Respiratory Acidosis
Respiratory acidosis is defined as a pH less than 7.35 with a PaCO2 greater than 45 mm Hg.
Acidosis is caused by an accumulation of CO2 which combines with water in the body to
produce carbonic acid, thus, lowering the pH of the blood. Any condition that results in
hypoventilation can cause respiratory acidosis. These conditions include:
• Central nervous system depression related to head injury
• Central nervous system depression related to medications such as narcotics, sedatives, or
• Impaired respiratory muscle function related to spinal cord injury, neuromuscular diseases,
or neuromuscular blocking drugs
• Pulmonary disorders such as atelectasis, pneumonia, pneumothorax, pulmonary edema, or
bronchial obstruction
• Massive pulmonary embolus
• Hypoventilation due to pain, chest wall injury/deformity, or abdominal distension

Respiratory Alkalosis
Respiratory alkalosis is defined as a pH greater than 7.45 with a PaCO2 less than 35 mm Hg.

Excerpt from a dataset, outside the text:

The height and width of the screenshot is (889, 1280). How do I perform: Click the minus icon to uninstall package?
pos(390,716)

Any condition that causes hyperventilation can result in respiratory alkalosis. These conditions
• Psychological responses, such as anxiety or fear
• Pain
• Increased metabolic demands, such as fever, sepsis, pregnancy, or thyrotoxicosis
• Medications, such as respiratory stimulants.

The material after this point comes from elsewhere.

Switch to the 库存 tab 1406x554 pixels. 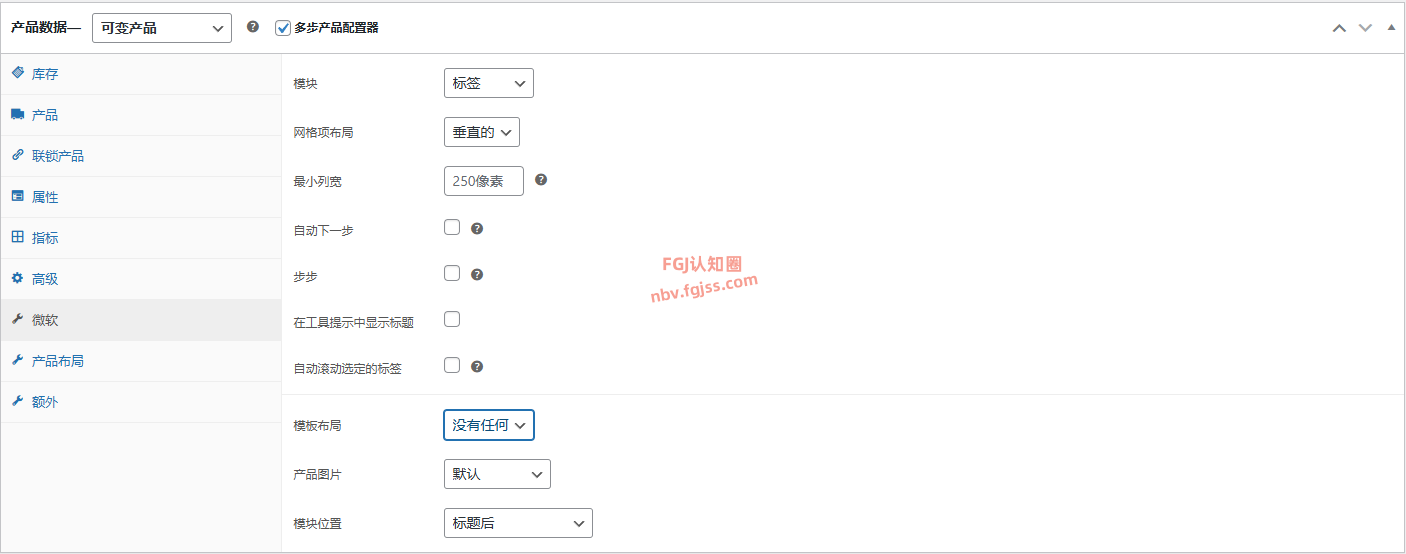click(x=45, y=74)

• Central nervous system lesions

Metabolic Acidosis
Metabolic acidosis is defined as a bicarbonate level of less than 22 mEq/L with a pH of less
than 7.35. Metabolic acidosis is caused by either a deficit of base in the bloodstream or an
excess of acids, other than CO2. Diarrhea and intestinal fistulas may cause decreased levels of
base. Causes of increased acids include:
• Renal failure
• Diabetic ketoacidosis
• Anaerobic metabolism
• Starvation
• Salicylate intoxication

Metabolic Alkalosis
Metabolic alkalosis is defined as a bicarbonate level greater than 26 mEq/liter with a pH greater
than 7.45. Either an excess of base or a loss of acid within the body can cause metabolic
alkalosis. Excess base occurs from ingestion of antacids, excess use of bicarbonate, or use of
lactate in dialysis. Loss of acids can occur secondary to protracted vomiting, gastric suction,
hypochloremia, excess administration of diuretics, or high levels of aldosterone.